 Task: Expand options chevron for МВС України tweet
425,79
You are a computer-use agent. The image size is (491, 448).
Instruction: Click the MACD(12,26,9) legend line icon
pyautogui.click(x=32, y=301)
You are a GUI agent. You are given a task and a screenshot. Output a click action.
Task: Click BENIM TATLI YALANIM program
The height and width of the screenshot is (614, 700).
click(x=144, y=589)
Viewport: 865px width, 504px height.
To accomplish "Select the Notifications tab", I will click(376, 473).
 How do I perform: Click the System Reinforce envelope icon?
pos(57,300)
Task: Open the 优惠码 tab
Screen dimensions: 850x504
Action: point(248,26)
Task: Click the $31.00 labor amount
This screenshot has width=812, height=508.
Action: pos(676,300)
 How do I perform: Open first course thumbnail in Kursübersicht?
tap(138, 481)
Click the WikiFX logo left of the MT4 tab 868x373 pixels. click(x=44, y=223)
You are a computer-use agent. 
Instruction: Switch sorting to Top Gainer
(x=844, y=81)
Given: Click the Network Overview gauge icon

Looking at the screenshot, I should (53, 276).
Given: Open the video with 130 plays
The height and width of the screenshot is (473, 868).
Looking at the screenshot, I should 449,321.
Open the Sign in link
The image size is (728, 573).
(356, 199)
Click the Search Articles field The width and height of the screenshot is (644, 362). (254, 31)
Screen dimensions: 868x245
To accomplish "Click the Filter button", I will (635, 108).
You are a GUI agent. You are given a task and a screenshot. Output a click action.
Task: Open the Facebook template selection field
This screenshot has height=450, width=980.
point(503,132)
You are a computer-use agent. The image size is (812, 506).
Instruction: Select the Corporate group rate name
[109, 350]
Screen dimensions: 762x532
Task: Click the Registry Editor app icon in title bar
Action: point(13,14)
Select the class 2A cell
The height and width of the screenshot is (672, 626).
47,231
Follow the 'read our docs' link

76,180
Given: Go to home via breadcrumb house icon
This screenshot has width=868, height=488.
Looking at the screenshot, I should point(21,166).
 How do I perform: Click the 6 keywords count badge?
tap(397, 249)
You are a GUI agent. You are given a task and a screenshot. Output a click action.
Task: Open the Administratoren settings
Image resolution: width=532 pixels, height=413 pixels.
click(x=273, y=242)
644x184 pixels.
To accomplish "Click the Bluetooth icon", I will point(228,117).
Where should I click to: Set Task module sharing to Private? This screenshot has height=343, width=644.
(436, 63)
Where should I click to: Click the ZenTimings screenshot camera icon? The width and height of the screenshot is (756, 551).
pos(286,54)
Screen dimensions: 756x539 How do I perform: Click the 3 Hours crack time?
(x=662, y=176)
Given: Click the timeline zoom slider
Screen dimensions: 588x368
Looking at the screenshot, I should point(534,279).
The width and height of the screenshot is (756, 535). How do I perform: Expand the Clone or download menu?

What the exercise asks
Copy exactly the lines of the listing above, beginning at the line with "Where should I click to: Click" and ending at its final line; write out nothing else.

Solution for this task
Where should I click to: Click the ZenTimings screenshot camera icon? The width and height of the screenshot is (756, 551).
pos(286,54)
Screen dimensions: 756x539 How do I perform: Click the 3 Hours crack time?
(x=662, y=176)
Given: Click the timeline zoom slider
Screen dimensions: 588x368
Looking at the screenshot, I should point(534,279).
The width and height of the screenshot is (756, 535). How do I perform: Expand the Clone or download menu?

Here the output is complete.